_Prompt_
With the pictures omitted, write out all of the listing exactly.

_Given data_

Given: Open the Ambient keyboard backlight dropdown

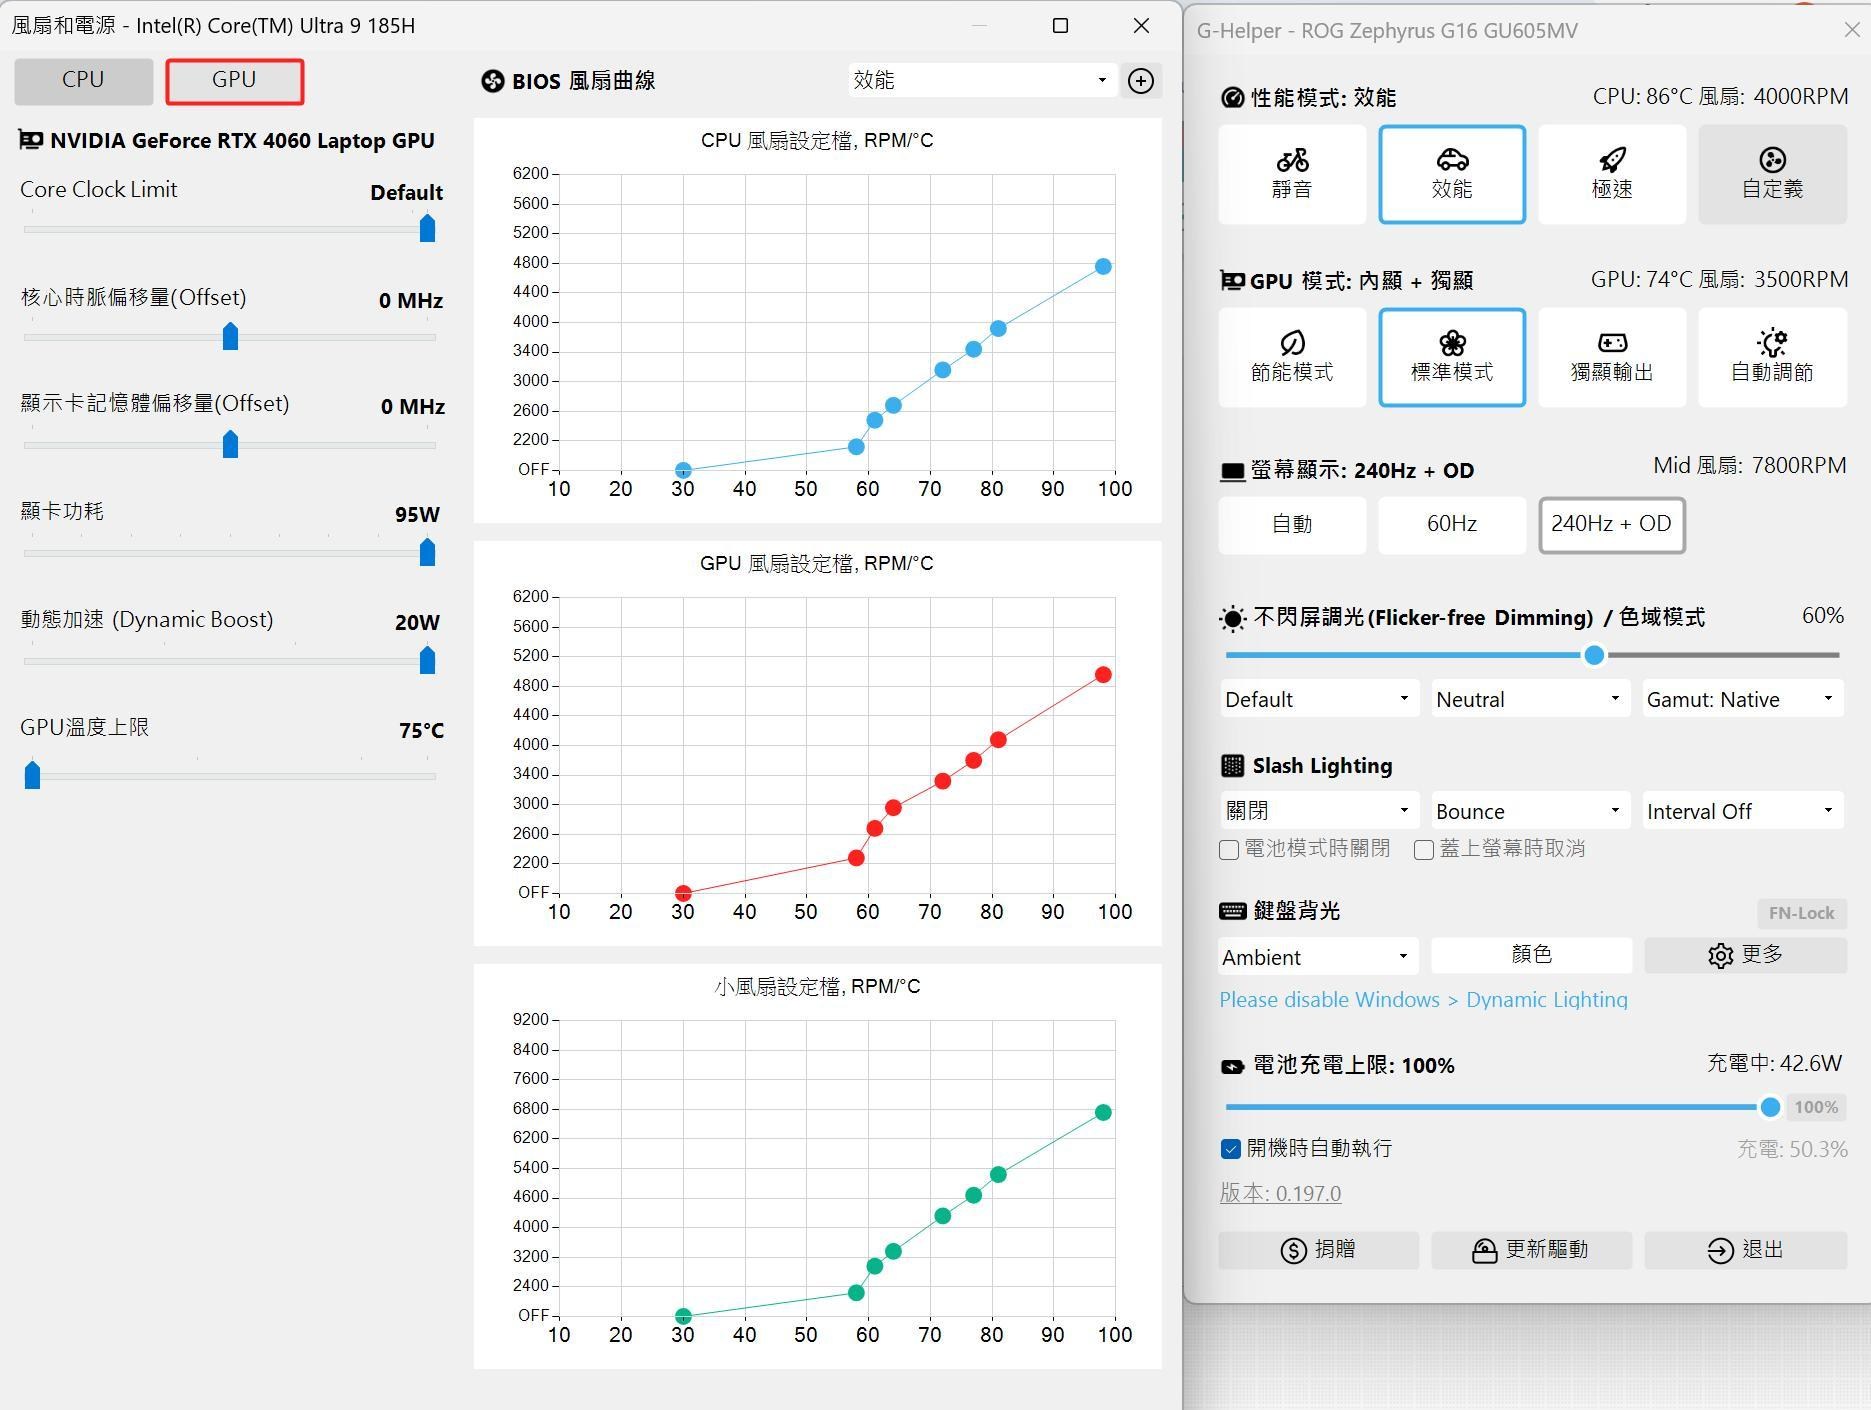Looking at the screenshot, I should [x=1316, y=957].
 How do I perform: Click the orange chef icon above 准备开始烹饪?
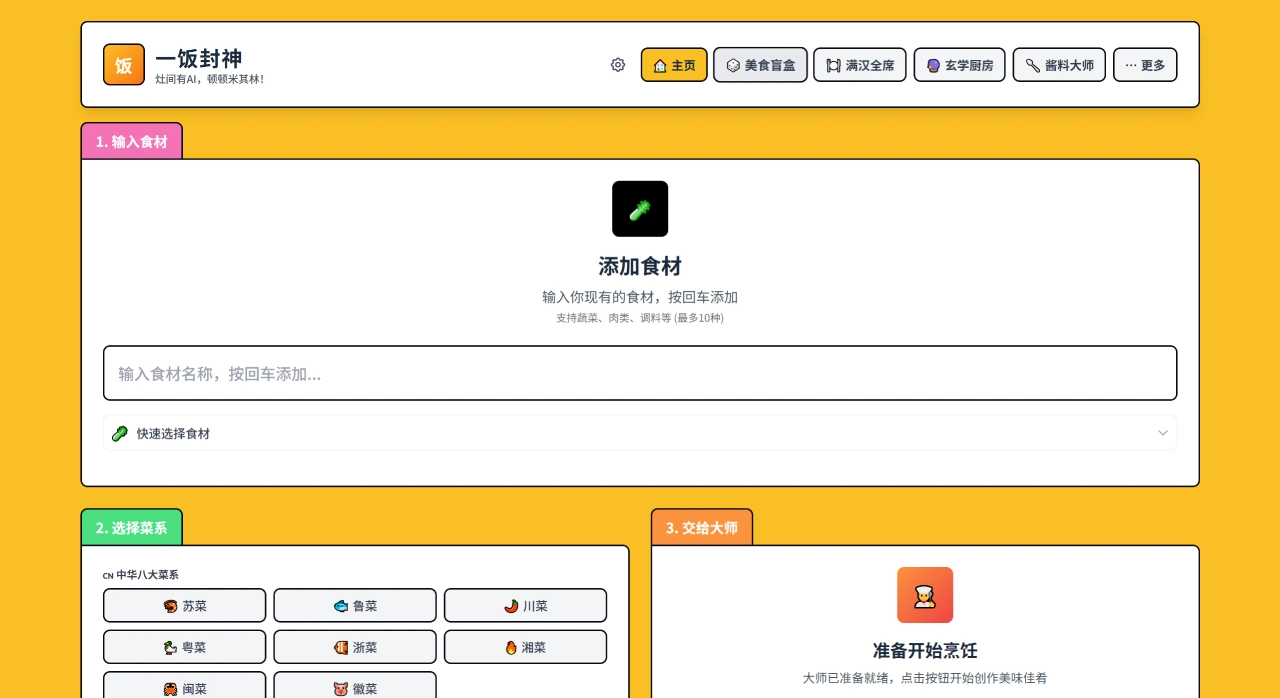tap(925, 595)
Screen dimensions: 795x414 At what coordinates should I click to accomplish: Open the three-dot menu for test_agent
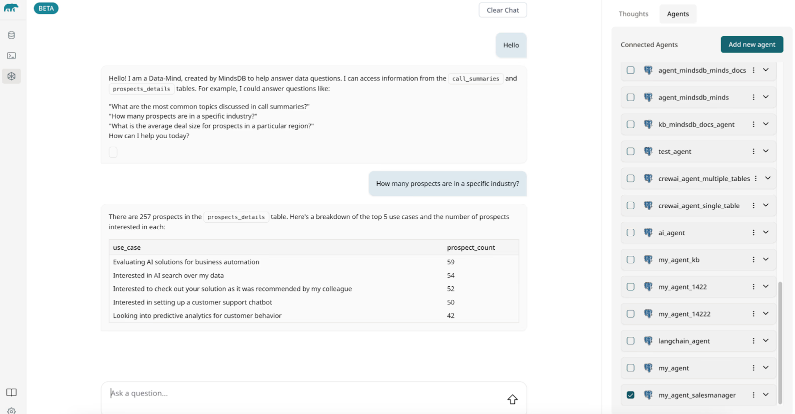pos(753,151)
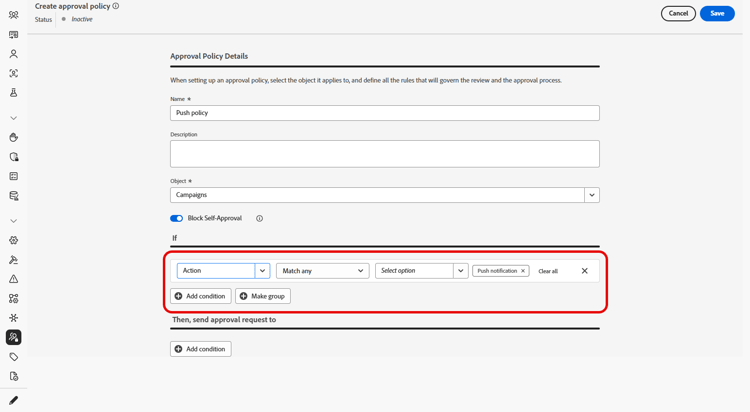The height and width of the screenshot is (412, 750).
Task: Remove the Push notification tag with its x
Action: (x=523, y=271)
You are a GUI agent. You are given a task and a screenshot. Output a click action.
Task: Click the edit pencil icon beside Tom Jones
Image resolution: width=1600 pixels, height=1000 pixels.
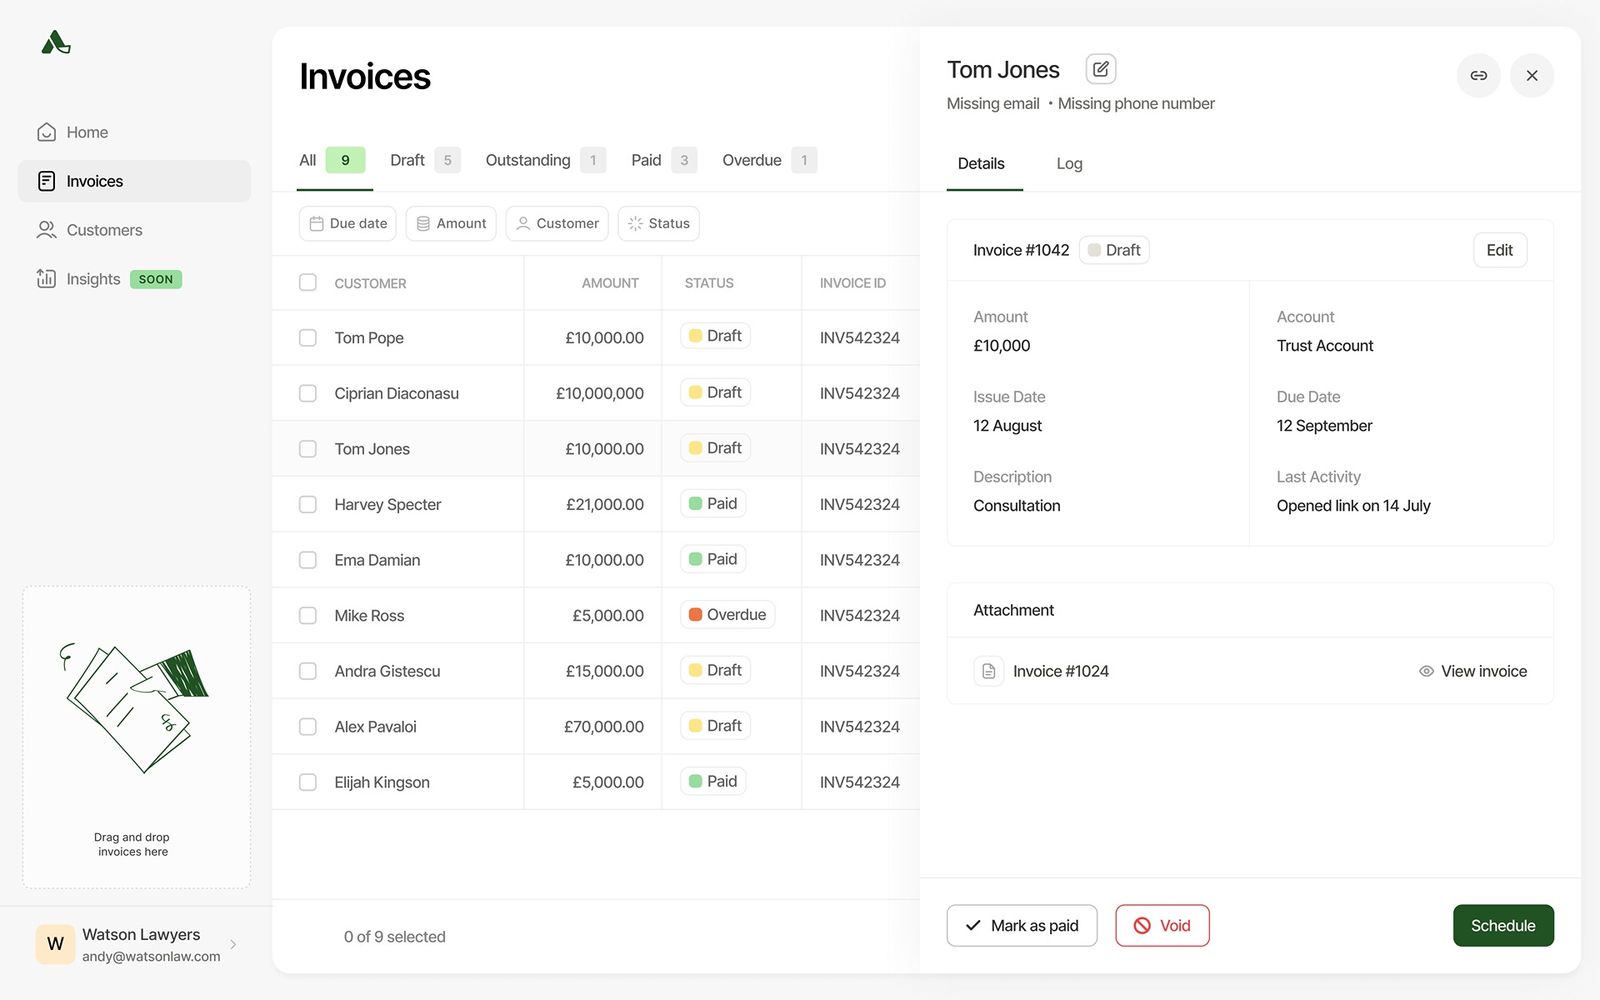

_Reply to the task_
Given: Open the Ambient keyboard backlight dropdown

Looking at the screenshot, I should [x=1316, y=957].
 How do I perform: Click the orange chef icon above 准备开始烹饪?
tap(925, 595)
Screen dimensions: 795x414 At what coordinates should I click to accomplish: Open the three-dot menu for test_agent
pos(753,151)
The height and width of the screenshot is (412, 750).
Task: Remove the Push notification tag with its x
Action: (x=523, y=271)
You are a GUI agent. You are given a task and a screenshot. Output a click action.
Task: Click the edit pencil icon beside Tom Jones
Image resolution: width=1600 pixels, height=1000 pixels.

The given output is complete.